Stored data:
——
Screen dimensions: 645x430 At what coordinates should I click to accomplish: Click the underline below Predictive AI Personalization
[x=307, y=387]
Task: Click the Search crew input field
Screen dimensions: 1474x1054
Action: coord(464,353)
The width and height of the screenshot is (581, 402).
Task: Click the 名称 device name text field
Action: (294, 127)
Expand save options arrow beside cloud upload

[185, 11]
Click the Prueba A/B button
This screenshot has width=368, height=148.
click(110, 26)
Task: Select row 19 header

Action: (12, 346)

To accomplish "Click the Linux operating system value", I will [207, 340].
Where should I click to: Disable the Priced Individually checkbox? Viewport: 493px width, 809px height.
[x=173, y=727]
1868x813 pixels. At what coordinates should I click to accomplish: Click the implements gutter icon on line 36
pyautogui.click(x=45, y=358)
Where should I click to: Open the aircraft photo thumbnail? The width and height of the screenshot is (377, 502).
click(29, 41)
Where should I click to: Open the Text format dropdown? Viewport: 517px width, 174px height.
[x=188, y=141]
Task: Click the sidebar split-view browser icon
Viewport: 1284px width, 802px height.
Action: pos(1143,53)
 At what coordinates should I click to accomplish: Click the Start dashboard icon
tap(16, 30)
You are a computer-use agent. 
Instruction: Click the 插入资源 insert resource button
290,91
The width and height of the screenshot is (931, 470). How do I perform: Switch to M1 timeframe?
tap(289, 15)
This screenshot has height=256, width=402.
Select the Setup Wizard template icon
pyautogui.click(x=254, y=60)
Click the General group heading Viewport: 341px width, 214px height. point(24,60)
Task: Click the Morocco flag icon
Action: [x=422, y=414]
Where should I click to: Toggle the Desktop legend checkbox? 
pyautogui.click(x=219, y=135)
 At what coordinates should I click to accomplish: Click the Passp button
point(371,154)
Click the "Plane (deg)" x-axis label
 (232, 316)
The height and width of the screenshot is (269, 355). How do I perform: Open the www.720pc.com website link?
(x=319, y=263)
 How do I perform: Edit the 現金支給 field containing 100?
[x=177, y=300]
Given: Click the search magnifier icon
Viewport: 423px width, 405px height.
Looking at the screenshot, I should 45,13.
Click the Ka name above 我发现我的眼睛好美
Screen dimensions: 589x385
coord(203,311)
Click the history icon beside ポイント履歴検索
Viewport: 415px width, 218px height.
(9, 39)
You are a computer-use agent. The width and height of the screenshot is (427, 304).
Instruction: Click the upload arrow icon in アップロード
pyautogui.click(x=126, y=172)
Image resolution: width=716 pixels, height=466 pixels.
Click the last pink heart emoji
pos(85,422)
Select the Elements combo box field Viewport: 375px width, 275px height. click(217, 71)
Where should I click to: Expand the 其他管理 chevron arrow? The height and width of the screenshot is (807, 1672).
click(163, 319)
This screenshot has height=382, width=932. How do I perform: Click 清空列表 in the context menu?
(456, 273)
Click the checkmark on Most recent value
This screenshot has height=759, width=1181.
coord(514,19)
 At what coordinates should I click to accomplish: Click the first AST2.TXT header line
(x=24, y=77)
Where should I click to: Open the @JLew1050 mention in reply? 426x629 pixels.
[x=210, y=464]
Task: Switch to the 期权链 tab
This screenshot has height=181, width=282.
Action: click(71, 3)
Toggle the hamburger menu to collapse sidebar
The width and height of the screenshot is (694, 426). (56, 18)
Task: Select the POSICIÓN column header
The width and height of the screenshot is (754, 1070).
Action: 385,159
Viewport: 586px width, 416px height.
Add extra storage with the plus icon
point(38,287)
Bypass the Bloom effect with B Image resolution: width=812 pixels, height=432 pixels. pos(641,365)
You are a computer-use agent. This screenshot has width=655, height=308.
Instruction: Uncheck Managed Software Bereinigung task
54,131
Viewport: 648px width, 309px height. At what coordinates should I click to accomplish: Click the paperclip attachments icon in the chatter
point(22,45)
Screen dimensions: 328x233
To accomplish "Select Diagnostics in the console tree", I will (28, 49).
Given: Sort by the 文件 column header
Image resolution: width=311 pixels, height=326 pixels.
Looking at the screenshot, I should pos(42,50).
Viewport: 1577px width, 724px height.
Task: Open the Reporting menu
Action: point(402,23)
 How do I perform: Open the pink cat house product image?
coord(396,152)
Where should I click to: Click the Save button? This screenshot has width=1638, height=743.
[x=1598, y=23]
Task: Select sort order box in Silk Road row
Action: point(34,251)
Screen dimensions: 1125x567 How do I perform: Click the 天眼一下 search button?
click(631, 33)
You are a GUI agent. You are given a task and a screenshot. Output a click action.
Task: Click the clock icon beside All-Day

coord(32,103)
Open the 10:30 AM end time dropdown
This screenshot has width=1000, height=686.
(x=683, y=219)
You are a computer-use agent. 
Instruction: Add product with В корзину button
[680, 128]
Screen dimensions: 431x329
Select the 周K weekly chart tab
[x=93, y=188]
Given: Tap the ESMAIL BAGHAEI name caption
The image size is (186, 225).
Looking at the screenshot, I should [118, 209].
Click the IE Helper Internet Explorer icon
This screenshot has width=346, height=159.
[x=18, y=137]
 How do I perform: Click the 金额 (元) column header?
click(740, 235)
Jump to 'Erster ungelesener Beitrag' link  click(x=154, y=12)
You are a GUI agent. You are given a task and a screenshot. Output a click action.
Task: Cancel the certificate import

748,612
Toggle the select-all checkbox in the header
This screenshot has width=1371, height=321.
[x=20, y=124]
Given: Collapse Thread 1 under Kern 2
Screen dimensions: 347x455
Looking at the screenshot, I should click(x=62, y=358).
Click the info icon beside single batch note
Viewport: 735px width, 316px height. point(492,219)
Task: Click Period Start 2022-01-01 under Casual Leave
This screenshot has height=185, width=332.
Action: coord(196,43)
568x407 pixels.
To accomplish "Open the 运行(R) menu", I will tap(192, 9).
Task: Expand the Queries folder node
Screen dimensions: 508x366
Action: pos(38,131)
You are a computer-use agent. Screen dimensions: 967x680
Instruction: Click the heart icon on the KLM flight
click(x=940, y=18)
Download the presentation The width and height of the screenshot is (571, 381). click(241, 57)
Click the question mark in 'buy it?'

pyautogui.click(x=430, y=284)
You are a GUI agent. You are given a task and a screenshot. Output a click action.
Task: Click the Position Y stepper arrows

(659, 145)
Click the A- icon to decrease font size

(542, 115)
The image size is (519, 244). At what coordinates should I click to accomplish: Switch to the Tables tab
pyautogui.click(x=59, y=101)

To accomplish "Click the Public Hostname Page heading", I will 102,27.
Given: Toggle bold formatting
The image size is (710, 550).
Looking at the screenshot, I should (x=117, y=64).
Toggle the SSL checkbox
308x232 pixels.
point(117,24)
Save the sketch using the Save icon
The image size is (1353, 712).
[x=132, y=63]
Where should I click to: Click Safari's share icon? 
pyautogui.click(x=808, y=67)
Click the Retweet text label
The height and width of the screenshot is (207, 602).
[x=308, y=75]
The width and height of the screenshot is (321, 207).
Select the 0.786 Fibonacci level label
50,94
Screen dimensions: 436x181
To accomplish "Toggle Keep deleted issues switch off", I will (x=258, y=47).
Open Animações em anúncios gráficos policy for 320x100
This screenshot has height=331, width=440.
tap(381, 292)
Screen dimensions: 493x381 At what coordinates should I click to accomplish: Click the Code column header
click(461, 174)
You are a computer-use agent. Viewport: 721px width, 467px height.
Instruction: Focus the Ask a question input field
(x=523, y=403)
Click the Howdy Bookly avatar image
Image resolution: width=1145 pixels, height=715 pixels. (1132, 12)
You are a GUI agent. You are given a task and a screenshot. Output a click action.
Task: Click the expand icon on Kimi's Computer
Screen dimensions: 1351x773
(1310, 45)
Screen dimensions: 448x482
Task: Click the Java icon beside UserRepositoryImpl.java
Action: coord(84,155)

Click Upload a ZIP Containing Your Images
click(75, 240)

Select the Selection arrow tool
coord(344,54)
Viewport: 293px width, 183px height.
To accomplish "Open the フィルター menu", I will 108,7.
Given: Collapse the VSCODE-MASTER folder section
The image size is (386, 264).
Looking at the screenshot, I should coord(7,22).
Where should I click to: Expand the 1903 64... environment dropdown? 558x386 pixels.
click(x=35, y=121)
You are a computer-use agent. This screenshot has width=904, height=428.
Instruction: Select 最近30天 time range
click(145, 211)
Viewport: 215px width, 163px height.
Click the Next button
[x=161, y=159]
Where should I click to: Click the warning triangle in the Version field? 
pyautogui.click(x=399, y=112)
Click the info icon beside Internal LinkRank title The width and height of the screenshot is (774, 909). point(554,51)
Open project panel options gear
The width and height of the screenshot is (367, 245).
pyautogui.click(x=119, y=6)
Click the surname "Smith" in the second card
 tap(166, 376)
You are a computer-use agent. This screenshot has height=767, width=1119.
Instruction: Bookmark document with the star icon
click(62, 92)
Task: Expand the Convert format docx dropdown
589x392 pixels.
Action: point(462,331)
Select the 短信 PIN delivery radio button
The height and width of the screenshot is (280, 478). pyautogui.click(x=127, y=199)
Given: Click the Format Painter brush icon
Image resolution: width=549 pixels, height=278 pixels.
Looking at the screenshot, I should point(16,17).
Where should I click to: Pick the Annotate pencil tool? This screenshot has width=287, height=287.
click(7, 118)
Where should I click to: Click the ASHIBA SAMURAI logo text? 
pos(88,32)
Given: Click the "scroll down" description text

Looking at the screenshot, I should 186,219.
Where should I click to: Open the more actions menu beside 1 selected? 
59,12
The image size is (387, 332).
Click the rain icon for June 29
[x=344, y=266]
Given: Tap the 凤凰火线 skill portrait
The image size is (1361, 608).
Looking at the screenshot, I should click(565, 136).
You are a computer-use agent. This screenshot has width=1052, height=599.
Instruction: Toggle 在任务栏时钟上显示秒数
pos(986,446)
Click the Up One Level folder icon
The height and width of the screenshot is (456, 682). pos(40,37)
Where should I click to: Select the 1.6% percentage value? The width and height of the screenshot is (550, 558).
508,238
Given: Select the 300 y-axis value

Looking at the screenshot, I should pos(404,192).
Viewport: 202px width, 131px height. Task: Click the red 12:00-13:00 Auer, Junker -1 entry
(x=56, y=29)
——
_TASK STATEMENT_.
Return only the lines between the one holding "How do I perform: Edit" and the one holding "Click the Ka name above 我发现我的眼睛好美", inclusive, exactly as they appear above.

_RESULT OF THIS EXERCISE_.
 How do I perform: Edit the 現金支給 field containing 100?
[x=177, y=300]
Given: Click the search magnifier icon
Viewport: 423px width, 405px height.
Looking at the screenshot, I should 45,13.
Click the Ka name above 我发现我的眼睛好美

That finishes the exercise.